Code: CC5015     Acronym: KDD     Level: 500

Keywords
Classification Keyword
OFICIAL Informatics

Instance: 2022/2023 - 1S

Active? Yes
Responsible unit: Department of Computer Science
Course/CS Responsible: Doctoral Program in Computer Science - MAP joint programme

Cycles of Study/Courses

Acronym No. of Students Study Plan Curricular Years Credits UCN Credits ECTS Contact hours Total Time
PDMAPI 8 Official Study Plan since 2020/2021 1 - 6 30 162

Teaching language

English

Objectives

At the end of the semester the students should be able to:

  1. Formulate a decision problem as a data mining problem;
  2. Identify the basic tasks in knowledge discovery from data bases;
  3. Identify and use the main methods in solving data mining problems;
  4. Apply the main methods and algorithms for each mining task;
  5. Apply the  main  methods  and  algorithms  in  real-world  problems  and adapt to new contexts

Learning outcomes and competences

Knowledge of how to formulate a problem as a problem of knowledge extraction.
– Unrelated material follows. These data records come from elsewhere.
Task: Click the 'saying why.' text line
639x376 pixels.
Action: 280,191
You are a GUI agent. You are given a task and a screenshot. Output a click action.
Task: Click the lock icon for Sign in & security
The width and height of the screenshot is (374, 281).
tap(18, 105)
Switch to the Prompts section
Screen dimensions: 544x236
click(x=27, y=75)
Ability to apply methods / algorithms to a new problem of data analysis, and evaluate the results and understand the functioning of the methods studied.

Working method

Presencial

Program


  • Introductory Concepts


– Introduction to Knowledge Discovery in Data Bases


∗ From OLAP to On-Line Analytical Mining;


∗ Data Mining tasks;


– Cluster Analysis


∗ Cluster Analysis:  concepts and methods;


∗ Partitioning and Hierarchical Methods;


– Association Analysis


∗ Frequent pattern mining;


∗ Frequent Sequence mining;


– Predictive Data Mining:  Classification and Regression.


∗ Optimization Methods:  Artificial Neural Networks;  Support Vector Machines.


∗ Probabilistic Methods:  Bayesian Classifiers;


∗ Search based Methods:  Decision Trees and Rules.


– Evaluation in Predictive Data Mining.


∗ Evaluation:  goals and perspectives;


∗ Loss Functions and Cost-benefit analysis;


∗ Bias-Variance analysis;


– Ensembles and Multiple Models


∗ Concepts and methods;


∗ Combining Homogeneous Models;


∗ Combining Heterogeneous models;



  • Advanced Topics


– Social Network Analysis


∗ Concepts and methods;


∗ Evolution of Networks;


– Text Mining


∗ Concepts and methods;


∗ Information retrieval;


∗ Document classification;


– Web Mining and Link Analysis


∗ Concepts and methods;


∗ Web and Structure mining;


∗ Link analysis;


– Big Data and Data stream Mining


∗ Big Data:  Applications and tools


∗ Concepts and methods;


∗ Summarizing data streams;


∗ Knowledge discovery from data streams;


– Data Mining Standards and Processes

Mandatory literature

J. Gama, A. Carvalho, K. Faceli, A. Lorena, M. Oliveira; Extração de Conhecimento de Dados - Data Mining, Sílabo, 2012
Jiawei Han e Micheline Kamber; Data Mining, Concepts and Techniques, Morgan Kaufmann, 2006
J. Gama; Knowledge Discovery from Data Streams, CRC Press, 2010

Teaching methods and learning activities

The teaching method consists of theoretical-practical classes. 

Evaluation Type

Distributed evaluation without final exam

Assessment Components

designation Weight (%)
Participação presencial 10,00
Trabalho prático ou de projeto 90,00
Total: 100,00

Amount of time allocated to each course unit

designation Time (hours)
Elaboração de projeto 28,00
Estudo autónomo 28,00
Frequência das aulas 28,00
Total: 84,00

Eligibility for exams

Submit assignment

Calculation formula of final grade

The evaluation consists of home-works.